Bodleian Library at University of Oxford

On Friday the class hopped on a train bright and early to visit Oxford, home of the synonymous university. Oxford is also home to the oldest library in the English speaking world, the Bodleian Library. It was a bit difficult to find where we needed to be and when we got there the group was split in half. My half was turned loose on the streets of Oxford until later in the day. I did some minor exploring but mostly was concerned with finding something to eat. Which is truthfully what I am usually most concerned with.

When it was my group’s turn to have take the tour of the library we made our way back without any issue and got ready to learn! Our guide, Mitchell, was hysterical. I am not sure I have as much energy as he does even on my most caffeine-high days. He gave us an overview of the history of Oxford as a city and as a university. It was started in 1096 as Oxford became a center of learning due to the number of churches in the area and the favor of the crown. Things really took off in 1167 when the University of Paris made all of the English students leave. These students came to Oxford and began learning there. There are 39 independent colleges, which I find interesting. I know that Yale works like that because I am from New Haven but somehow it did not occur to me that they’d stolen the idea from Oxford.

The Bodleian is the second largest library in the UK, after the British Library in London. In 1488 a library above the Divinity Room (which was used in Harry Potter and the Goblet of Fire!) was put in place. Unfortunately, when the Church of England was created all books that were Catholic in any nature were sold. This forced the library to close until 1598 when Thomas Bodley restored and reopened the library. This area is what is today referred to as the Old Bodleian. It also contains the Duke Humfrey reading room (which was used in Harry Potter and the Half Blood Prince!).

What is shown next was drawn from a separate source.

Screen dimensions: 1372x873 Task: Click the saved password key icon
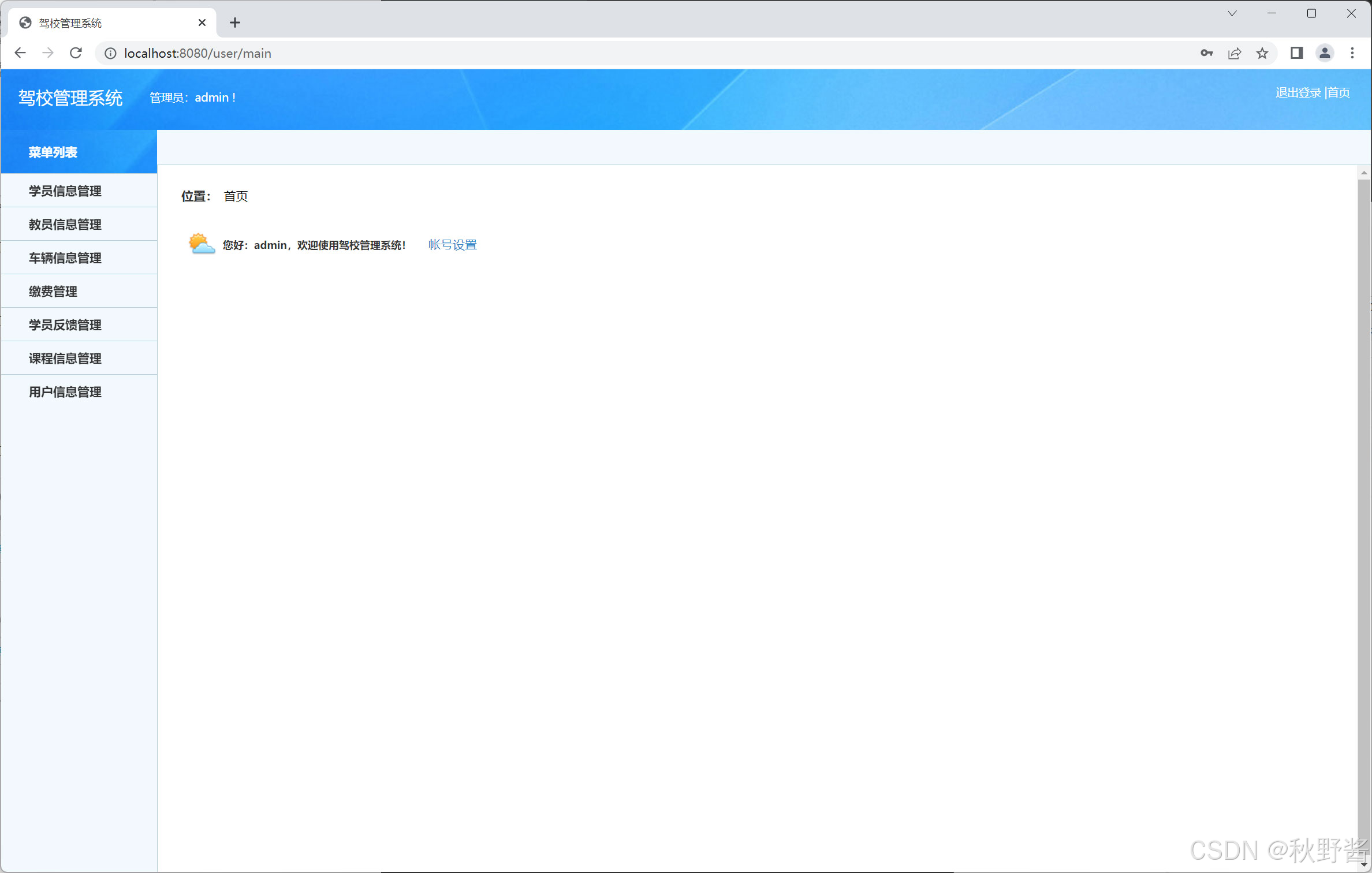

The New Bodleian houses 12,000 manuscripts and 8 million books. It is eleven stories, several of which are underground. I was also really interested to learn that during WWII the underground floors were used as bomb shelters and where the invasion of Normandy was planned! That is something I never expected. Being a closed stacks library, readers must request materials and then await for them to be delivered to the reading room they are stationed in. Unfortunately, the library has a 3 hour turnaround time sometimes. The books in the underground areas are cataloged by size and date of arrival, as we have been seeing in many closed stacks libraries.